In order to improve the speed of tensor data dimensionality reduction and effectively utilize the latent information in high-dimensional, high-order tensor data, this paper proposes an Enhanced Multilinear Principal Component Analysis algorithm, which retains the information of the original tensor data while enhancing the computational speed. This algorithm is applied to two scenarios: image classification and facial recognition, combined with classifiers. Compared with the original data, the classification accuracy of the reduced tensor data is the same, with a significantly reduced runtime. In the image segmentation experiments, this paper applies the Enhanced MPCA algorithm to the data preprocessing process. Unlike traditional preprocessing methods, this algorithm is based on tensor data and effectively utilizes the temporal and spatial correlations between tensor data structures, such as the correlation between frames in videos. This increases the intersectional union ratio, leading to improved segmentation accuracy.

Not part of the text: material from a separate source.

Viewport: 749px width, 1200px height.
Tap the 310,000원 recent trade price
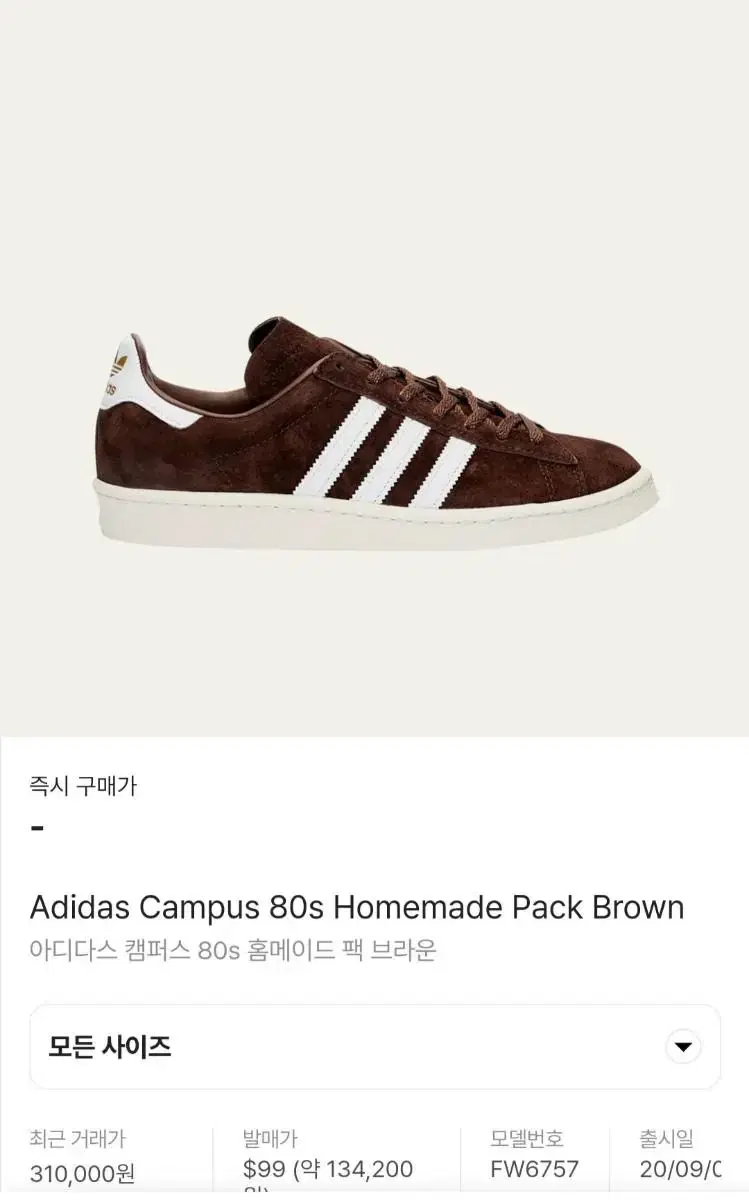[83, 1173]

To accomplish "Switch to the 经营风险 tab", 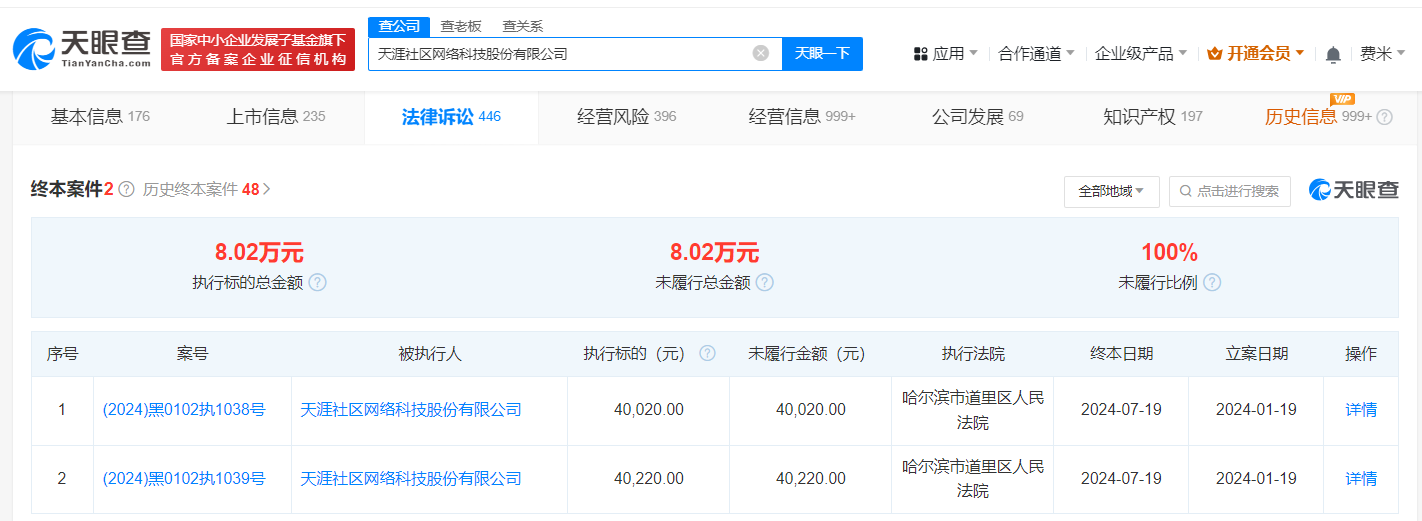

However, the drawback of this method is the inability to accurately determine the number of principal components, and its reserved rate is lower than that of MPCA. In future research, we plan to further optimize this method by accurately determining the number of principal components for each mode of dimensionality reduction. Modes with more information will retain more principal components, while modes with less information will retain fewer principal components. Additionally, we plan to integrate this method with quantum computing to further extend quantum Principal Component Analysis into quantum-enhanced Multilinear Principal Component Analysis, reducing computational complexity and improving runtime speed.